The limits within Safety Code 6 are designed to provide protection for all age groups, including infants and children, on a continuous basis. Under the Canada Consumer Product Safety Act , it is prohibited to advertise a consumer product, including consumer products that are radiation emitting devices, if the advertisement in question creates an erroneous impression regarding the device’s safety, or if the product itself is a danger to human health or safety. Prohibitions respecting the advertising of radiation emitting devices are also set out in the Radiation Emitting Devices Act . Health Canada has shared the report of the Committee and its recommendations with both Advertising Standards Canada and the Canadian Radio-television and Telecommunications Commission (CRTC) for their consideration as appropriate.

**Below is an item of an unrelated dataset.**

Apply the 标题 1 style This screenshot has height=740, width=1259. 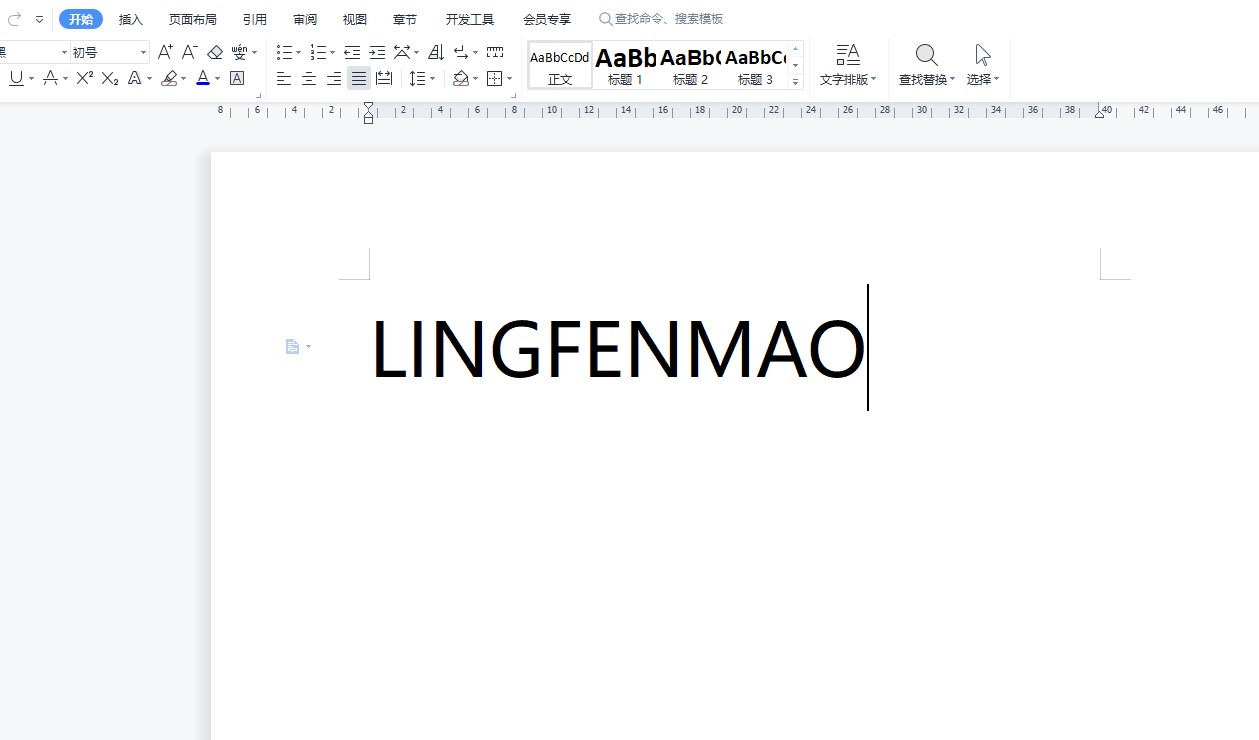click(626, 65)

Consumer complaints concerning products, such as cell phones, can be directed to Health Canada using the web-based system developed under the Canada Consumer Product Safety Act and accessible through the Healthy Canadians website  The system identifies hazards that can then be addressed by appropriate experts within Health Canada and ISEDC.

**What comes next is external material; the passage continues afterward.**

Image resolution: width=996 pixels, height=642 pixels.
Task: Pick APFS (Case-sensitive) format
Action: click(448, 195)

Health Canada, other leading health agencies, and the WHO, have concluded that, to date, there is no convincing scientific evidence linking adverse symptoms to levels below existing RF exposure limits. As such the feasibility and utility of a dedicated adverse reporting system specific for RF devices, similar to the reporting of adverse drug reactions, is limited. Consequently, Health Canada does not support the establishment of an adverse reporting process specifically for RF exposure, but will continue to monitor the international scientific literature and incident reports arising from existing web-based reporting systems, and promote information sharing amongst all levels of government. 

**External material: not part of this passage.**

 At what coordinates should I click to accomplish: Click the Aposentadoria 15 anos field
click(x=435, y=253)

In response to HESA’s recommendations, Health Canada will communicate more effectively on how it contributes to international organizations (WHO, IARC, etc.), other governments, and non-governmental organisations in managing and monitoring scientific research on RF impact on human health. It will further elaborate on its process to review and consider emerging scientific literature published subsequent to these international exercises.

Health Canada maintains web-based information to inform the public on exposure to RF energy. Components include the “Healthy Canadians” web-based series of publications, which address issues such as the safety of cell phones and cell phone towers, electric and magnetic fields at extremely low frequencies, electromagnetic hypersensitivity, Wi Fi equipment and smart meters ( Health Canada will seek opportunities to strengthen public communications as appropriate.

Health Canada has previously provided timely scientific information and messaging on EMF and health to federal, provincial, and territorial partners, including through the Pan Canadian Public Health Network. The Department will maintain this practice and its ongoing relationship with its FPT partners in an effort to support regional efforts and decision-making in this area.   

In response to the Committee’s recommendation that Health Canada ensures the openness and transparency of its processes for the review of Safety Code 6, the Department will consider various strategies for further supporting transparency in the process including implementing an enhanced process for the systematic review and documentation of scientific literature related to RF EMF exposure and health.